I’m always on the lookout for stimulating games that take my mind of the chaos around me, sort of like meditation in a way.
To alleviate stress lately, I stimulate my brain by play bingo games on my tablet. Check out their site for fun and entertaining games. It will provide hours of entertainment! But the newest wave of gaming innovation appears to be VR – Virtual Reality. But it seems that along with VR fun and entertainment can come nausea?!
Virtual reality sickness, similar to motion sickness, prevents some people from using VR devices like Oculus Rift, HTC Vive, and Sony PlayStation VR. Those who feel VR sickness feel nauseated and uncomfortable. This is caused by a conflict in the visual motion cues and the inner ear’s vestibular system that cues our sense of motion, orientation and equilibrium. Columbia Engineering Professor Steven K. Feiner and Ajoy Fernandes have developed a method of combating virtual reality sickness.
They have developed a program that subtly changes the field of view the VR user sees to reduce the misinformation the inner ear sends out, thus reducing the discomfort some feel while using their VR device. The FOV reduction is slowly introduced when the viewing area is large, partially obscuring each eye’s view with a soft cutout, and then they are removed slowly as the viewing experience changes. The researchers studied 30 participants divided into two groups over multiple days. Those in the study felt the program worked well and did not reduce their VR experience.

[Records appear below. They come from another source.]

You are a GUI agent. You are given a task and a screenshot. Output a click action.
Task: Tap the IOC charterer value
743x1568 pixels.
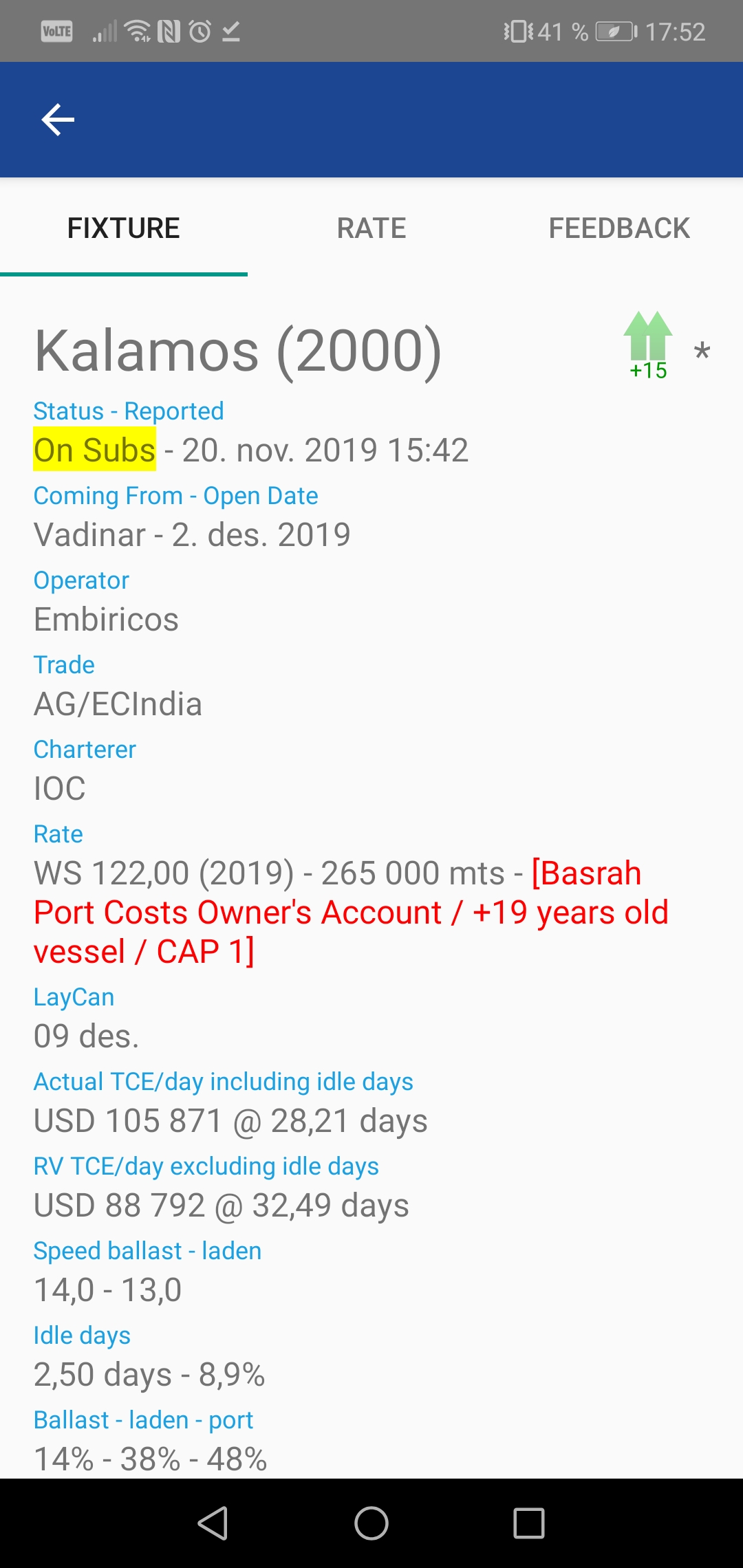tap(60, 788)
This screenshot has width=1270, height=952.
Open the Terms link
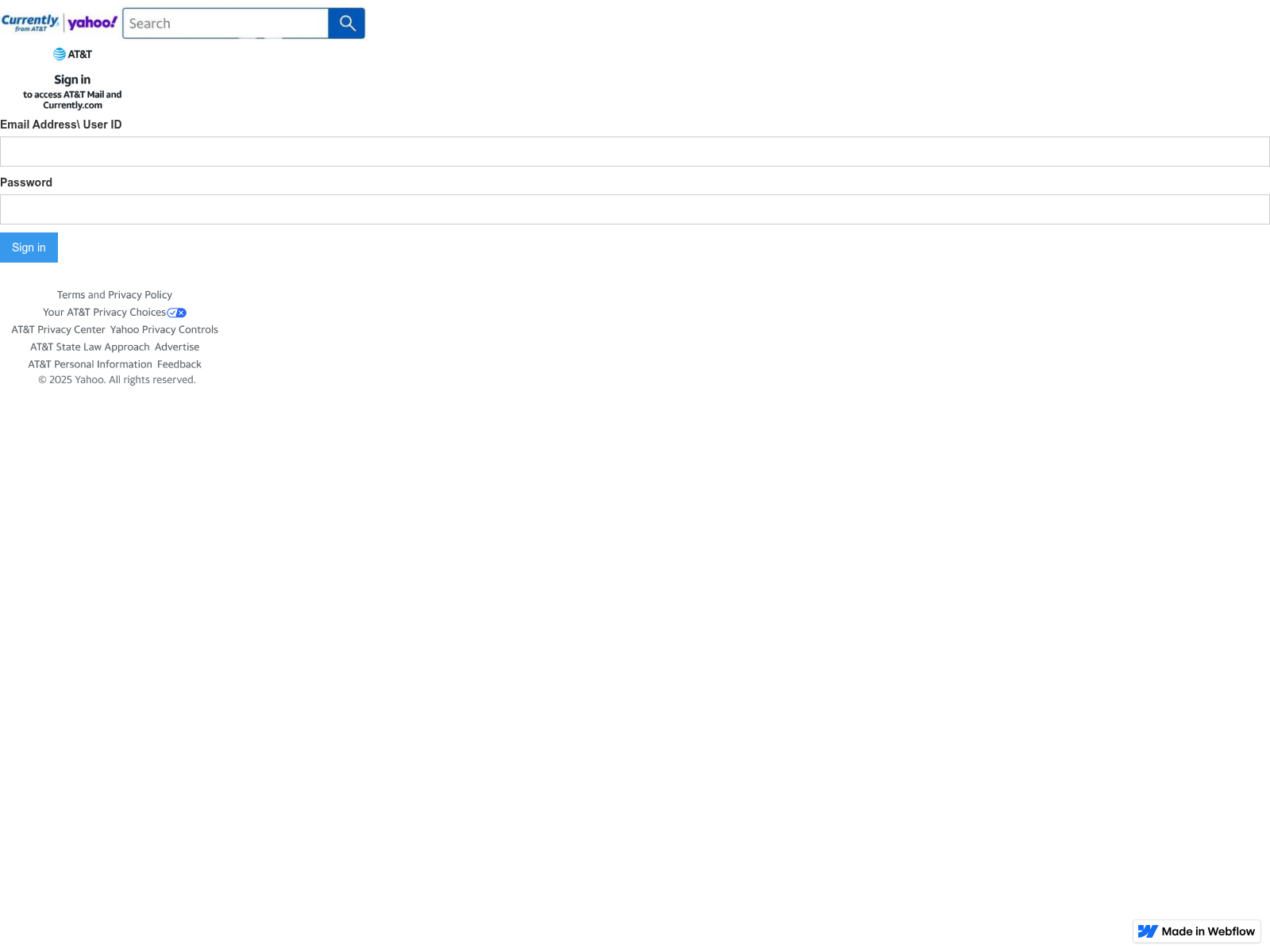(x=71, y=295)
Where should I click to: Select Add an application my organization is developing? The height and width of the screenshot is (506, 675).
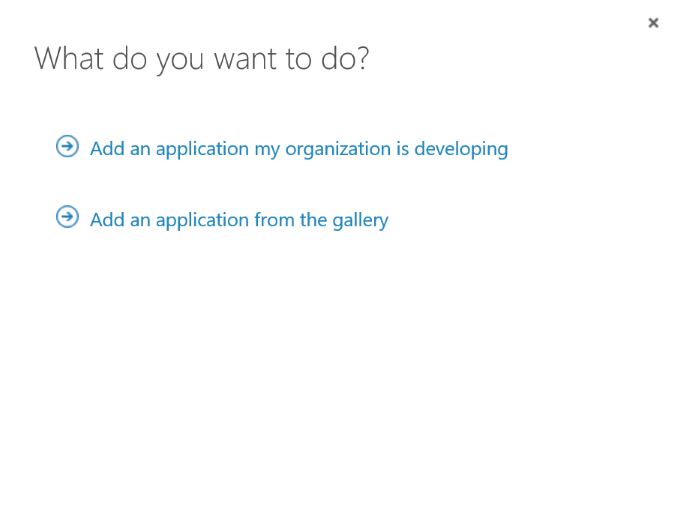pyautogui.click(x=298, y=149)
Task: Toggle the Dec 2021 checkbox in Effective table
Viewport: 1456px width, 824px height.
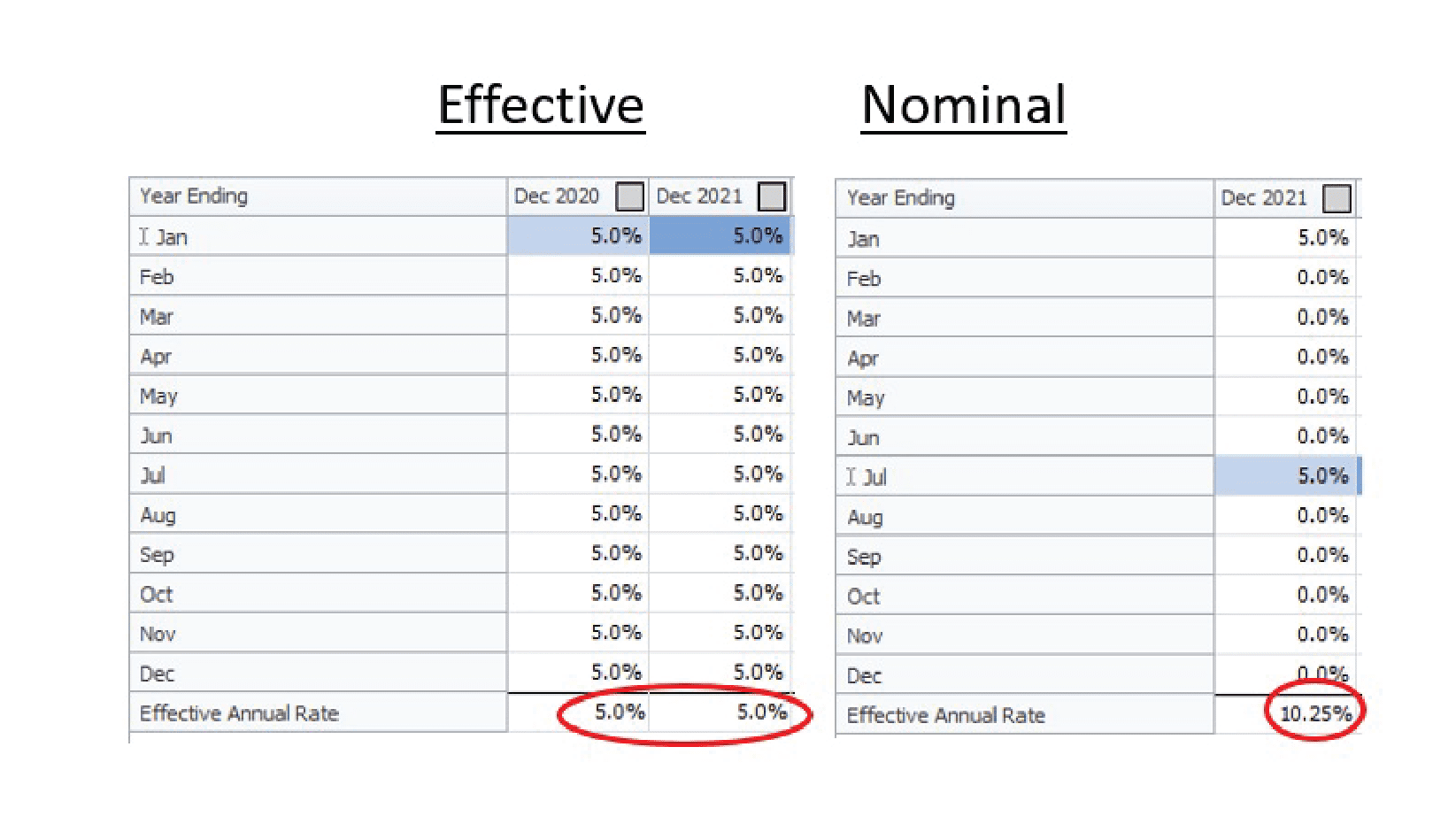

Virtual reality headsets are the hottest item right now. Projected sales are estimated to be over 200 million in the next five years. Optimizing the experience is vital to long-term success for VR applications. Soon, we will all see VR integrated into formalized learning, art, and the business world. At this point, early in the game, VR technology is working out the bugs, so to speak. I can’t wait to see what is coming in the future of virtual reality. One can only imagine the ways VR will stimulate the brain.